Four days later — and just one day before the nest was removed — the ministry reported the permits and the reasons for issuing it on Ontario’s environmental registry.

The ministry wrote it was important to expand clean and renewable sources of energy — subsidized by taxpayers — and that the eagles could relocate in time to nest and law eggs — something Allair says is far from certain.

“It’s possible the nesting season is lost,” he said. Read article

5 thoughts on “Bureaucrats ignored advice from biologist to leave eagle’s nest and move wind turbine in Haldimand County

  1. Evidently, even Jonathan Sher is susceptible to propaganda. He writes:

    …to allow NextEra Canada to remove it to build a 56-turbine wind farm that will produce enough electricity to power 32,000 homes

    56 wind turbines can’t power one single toaster, if the wind’s not blowing.

    Why would Sher put that crap in there?

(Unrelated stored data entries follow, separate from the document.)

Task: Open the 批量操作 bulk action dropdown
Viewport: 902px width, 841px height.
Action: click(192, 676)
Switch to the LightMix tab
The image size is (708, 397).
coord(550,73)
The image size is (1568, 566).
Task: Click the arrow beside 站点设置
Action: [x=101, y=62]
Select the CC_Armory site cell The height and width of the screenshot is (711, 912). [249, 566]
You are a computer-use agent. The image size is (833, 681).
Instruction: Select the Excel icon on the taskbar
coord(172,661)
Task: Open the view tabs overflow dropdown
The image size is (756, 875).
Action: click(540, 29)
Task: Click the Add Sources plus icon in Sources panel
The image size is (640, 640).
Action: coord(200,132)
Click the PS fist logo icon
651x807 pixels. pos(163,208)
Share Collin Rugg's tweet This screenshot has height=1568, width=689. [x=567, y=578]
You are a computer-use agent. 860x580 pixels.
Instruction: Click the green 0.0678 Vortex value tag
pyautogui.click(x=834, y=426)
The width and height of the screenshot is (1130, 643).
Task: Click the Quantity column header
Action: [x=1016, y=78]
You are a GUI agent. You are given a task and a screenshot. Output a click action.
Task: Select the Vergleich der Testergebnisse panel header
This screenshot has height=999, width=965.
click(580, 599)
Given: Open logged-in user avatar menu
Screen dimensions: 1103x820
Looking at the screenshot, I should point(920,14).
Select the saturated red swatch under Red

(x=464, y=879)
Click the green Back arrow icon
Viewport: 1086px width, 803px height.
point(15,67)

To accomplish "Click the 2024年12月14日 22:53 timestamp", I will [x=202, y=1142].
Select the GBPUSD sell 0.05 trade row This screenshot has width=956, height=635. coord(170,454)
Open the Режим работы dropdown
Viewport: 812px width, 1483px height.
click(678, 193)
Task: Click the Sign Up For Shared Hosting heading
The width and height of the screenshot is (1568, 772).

Talk about misleading…

    • “…will produce enough electricity to power 32,000 homes”??? On the hottest day this summer, electricity from wind turbines was only able to supply 1/10 of 1% of the electricity needed – totally useless & unreliable!

      • Maybe Jon put that in there to play on the fact that if these 56 wind turbines can’t “power 32,000 homes,” then this must be a FRAUD.

  2. “…will produce enough electricity to power 32,000 homes”?
    free to USA and then we pay them to take it and produce it.

  3. “to power 32,000 homes” This is the thing that stood way out to me and obviously to most others as well. Enough is enough!! What is wrong with reporters? Is this guy a major Lefty or some such thing? He doesn`t say the windies claim this, but rather just states it, as though it were undisputed fact. This crap has to end!